[Stored records]

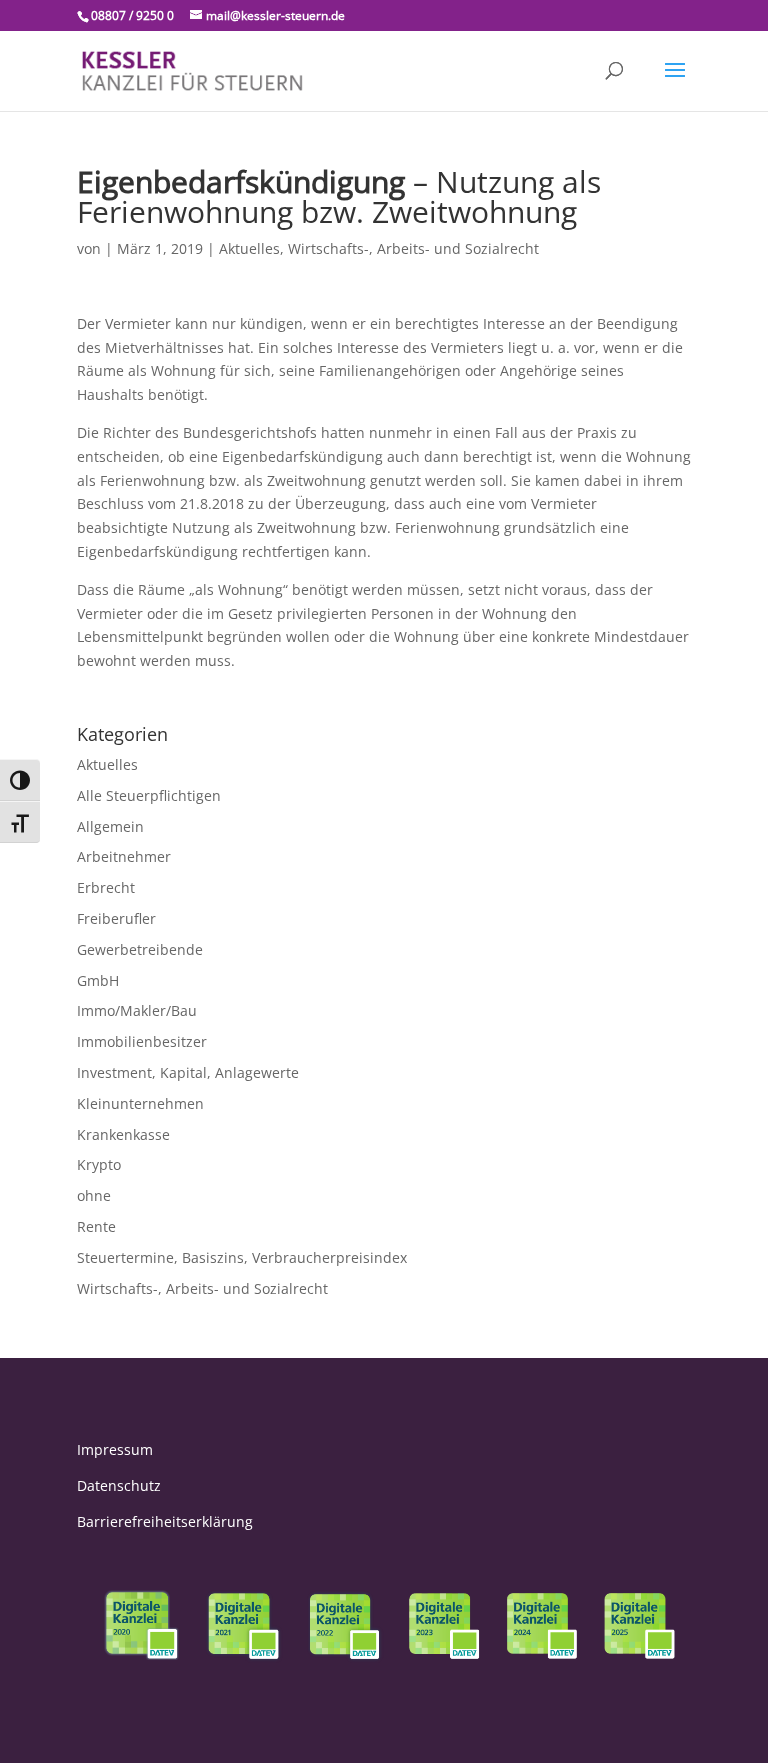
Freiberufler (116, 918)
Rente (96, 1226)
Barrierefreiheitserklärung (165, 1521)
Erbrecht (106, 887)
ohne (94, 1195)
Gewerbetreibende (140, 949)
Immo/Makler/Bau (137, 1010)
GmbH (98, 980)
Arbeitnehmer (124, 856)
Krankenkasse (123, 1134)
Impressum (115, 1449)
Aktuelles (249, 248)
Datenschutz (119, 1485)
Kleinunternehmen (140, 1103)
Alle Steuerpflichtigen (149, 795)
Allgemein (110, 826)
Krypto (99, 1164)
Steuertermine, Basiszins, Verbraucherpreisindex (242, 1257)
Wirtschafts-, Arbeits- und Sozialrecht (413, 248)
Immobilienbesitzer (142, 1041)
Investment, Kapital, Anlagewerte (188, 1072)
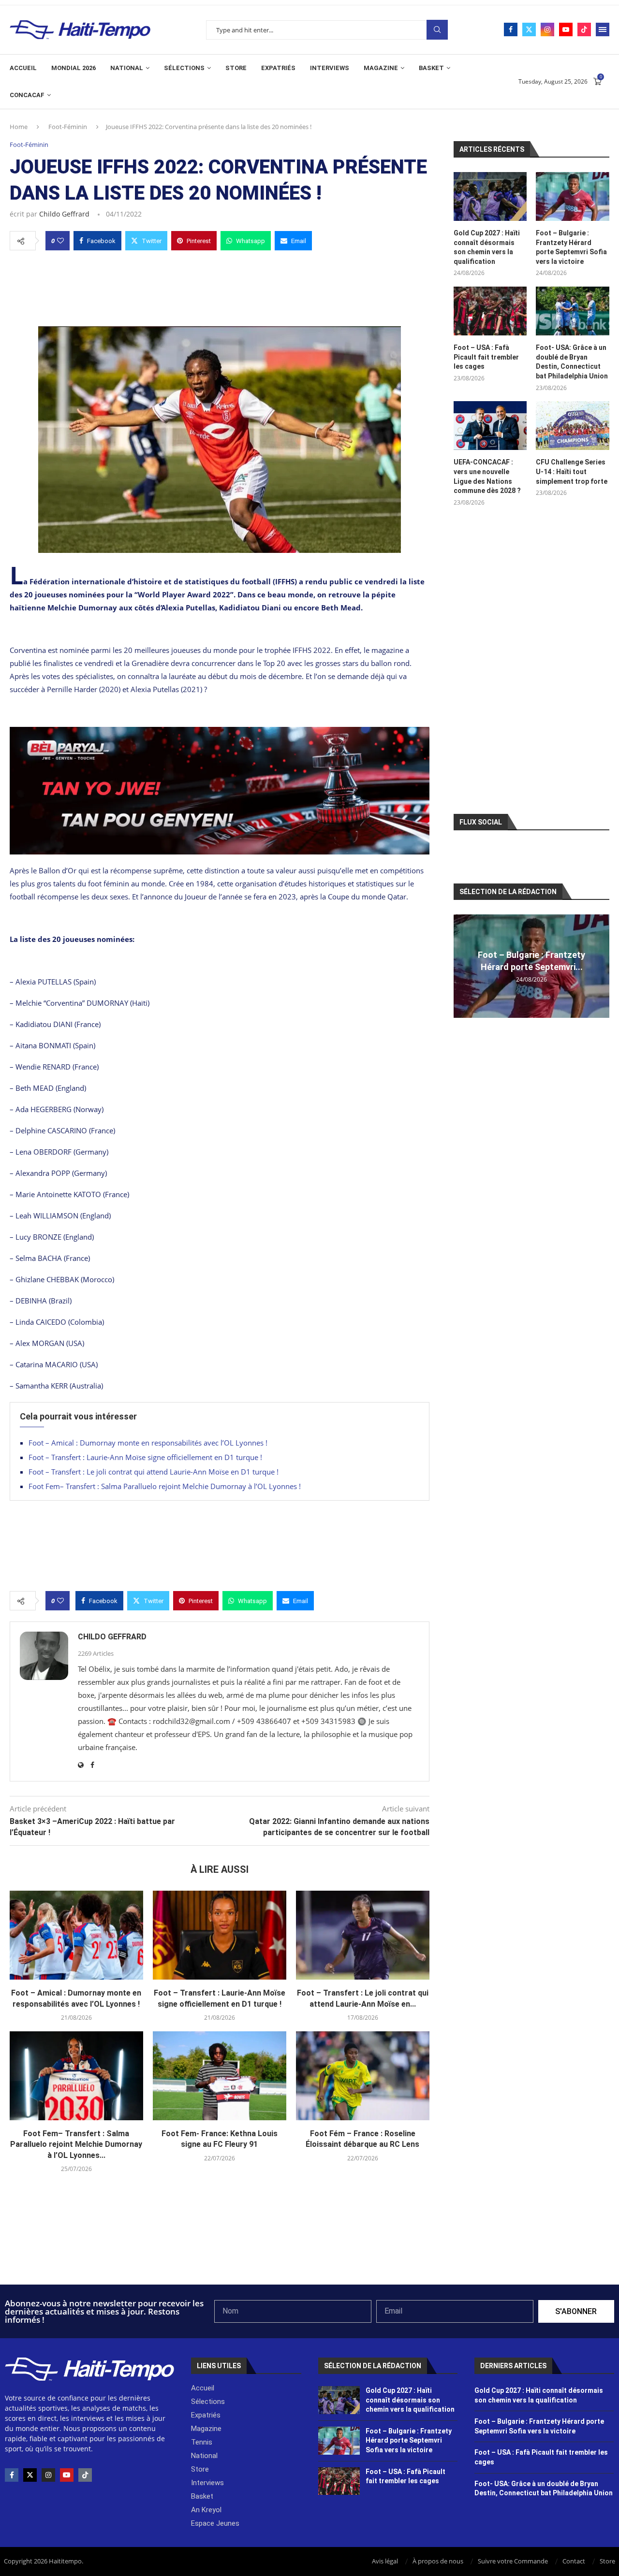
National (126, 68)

GOAL OF THE EXERCISE: Since only the text is needed, retype the data above exactly and omit the pictures.

TASK OUTPUT:
Freiberufler (116, 918)
Rente (96, 1226)
Barrierefreiheitserklärung (165, 1521)
Erbrecht (106, 887)
ohne (94, 1195)
Gewerbetreibende (140, 949)
Immo/Makler/Bau (137, 1010)
GmbH (98, 980)
Arbeitnehmer (124, 856)
Krankenkasse (123, 1134)
Impressum (115, 1449)
Aktuelles (249, 248)
Datenschutz (119, 1485)
Kleinunternehmen (140, 1103)
Alle Steuerpflichtigen (149, 795)
Allgemein (110, 826)
Krypto (99, 1164)
Steuertermine, Basiszins, Verbraucherpreisindex (242, 1257)
Wirtschafts-, Arbeits- und Sozialrecht (413, 248)
Immobilienbesitzer (142, 1041)
Investment, Kapital, Anlagewerte (188, 1072)
National (126, 68)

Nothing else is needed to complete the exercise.